Tecendo
a manhã no cinema do Brasil
Mara
Paulina Wolff de Arruda
Um
galo sozinho não tece uma manhã:
Ele
precisará sempre de outros galos.
De
um que apanhe esse grito que ele
E
o lance a outro;
O cinema no Brasil desde
Glauber Rocha com Deus e o Diabo na Terra do Sol, Carlota Joaquina de Carla
Camuratti, Central do Brasil de Walter Salles e Cidade de Deus de Fernando
Meirelles é cada vez mais rico
em relatos que refletem a história, a sociedade, a vida urbana e região
brasileira.
Na sexta-feira, na
companhia de Anne, minha filha, assisti O Agente Secreto. Um filme
surpreendente, filmado de forma não linear, conta uma parte da história do país. Década 1970. Fora do eixo Rio-São Paulo a trama acontece em Recife, nordeste brasileiro. Outros sentidos, outra linguagem, outra perspectiva de um tempo escuro no país.
e
de outros galos
que
com muitos outros galos se cruzem
os
fios do sol de seus gritos de galo,
para
que a manhã, desde uma teia tênue,
se
vá tecendo, entre todos os galos.
Walter Salles mostrou
o desaparecimento de um militante comunista, a resiliência de Eunice Paiva,
numa luta pela verdade e direitos humanos no filme Ainda Estamos Aqui. Repercussão no mundo
inteiro. O Agente Secreto vai nesse mesmo fluxo de sucesso.

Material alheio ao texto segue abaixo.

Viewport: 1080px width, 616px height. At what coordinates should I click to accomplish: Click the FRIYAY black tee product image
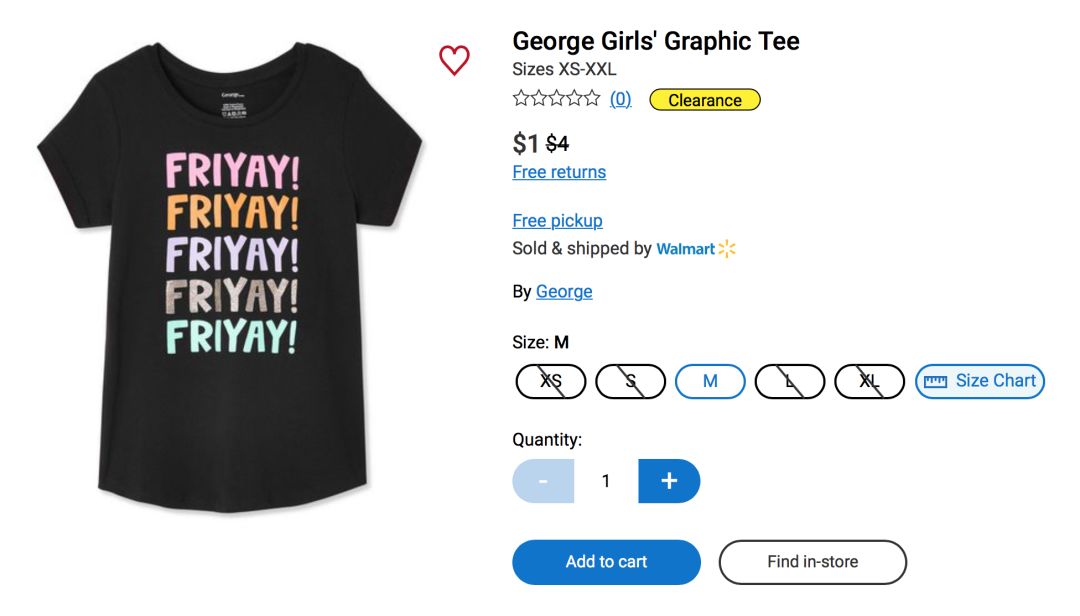[x=230, y=290]
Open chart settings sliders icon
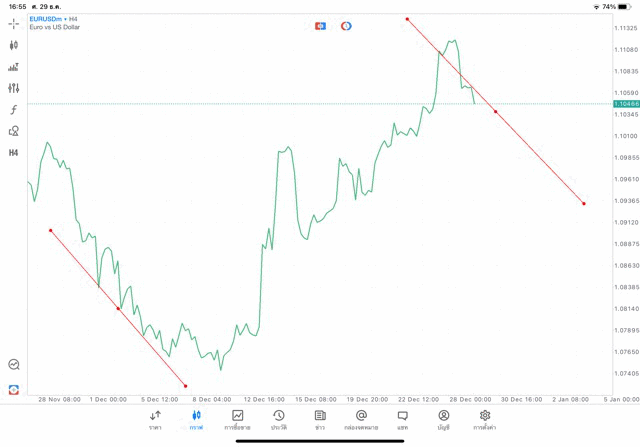 pos(13,88)
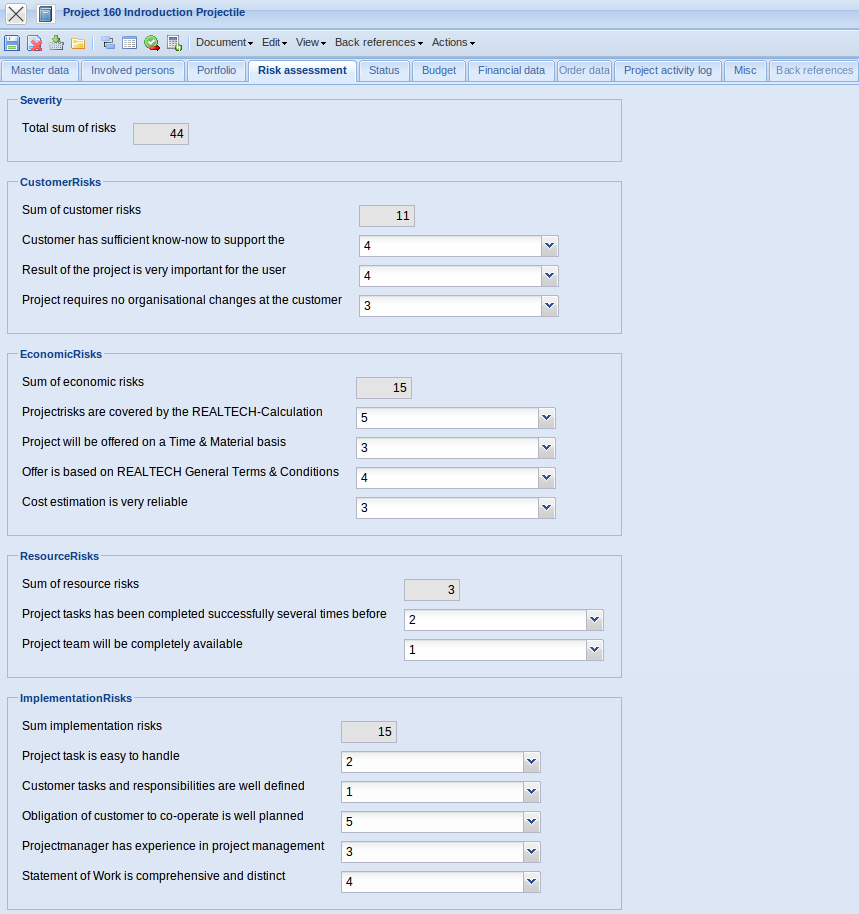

E, se incorporado em tela, entre todos,
Se erguendo tenda, onde entrem todos,
Então, o engenheiro cineasta Kleber Mendonça Filho, nascido no Recife, tal qual o poeta João Cabral de Melo Neto, autor do poema Tecendo a manhã, arquitetou O Agente Secreto contemplando personagens enigmáticos, como por exemplo Dona Sebastiana e Armando, numa narrativa policial, dramática e de suspense. Linguagem antidiscursiva.
O Agente Secreto mostra um dos inúmeros viés da
história brasileira, período duro, poeirento, de perseguição política,
censura e dor vivida por personagens reais que tecem outras manhãs, na cultura do país.
Se entretendo para todos, no toldo
(a manhã) que plana livre de armação.
A manhã, toldo de um tecido tão aéreo
Que, tecido, se eleva por si: luz balão.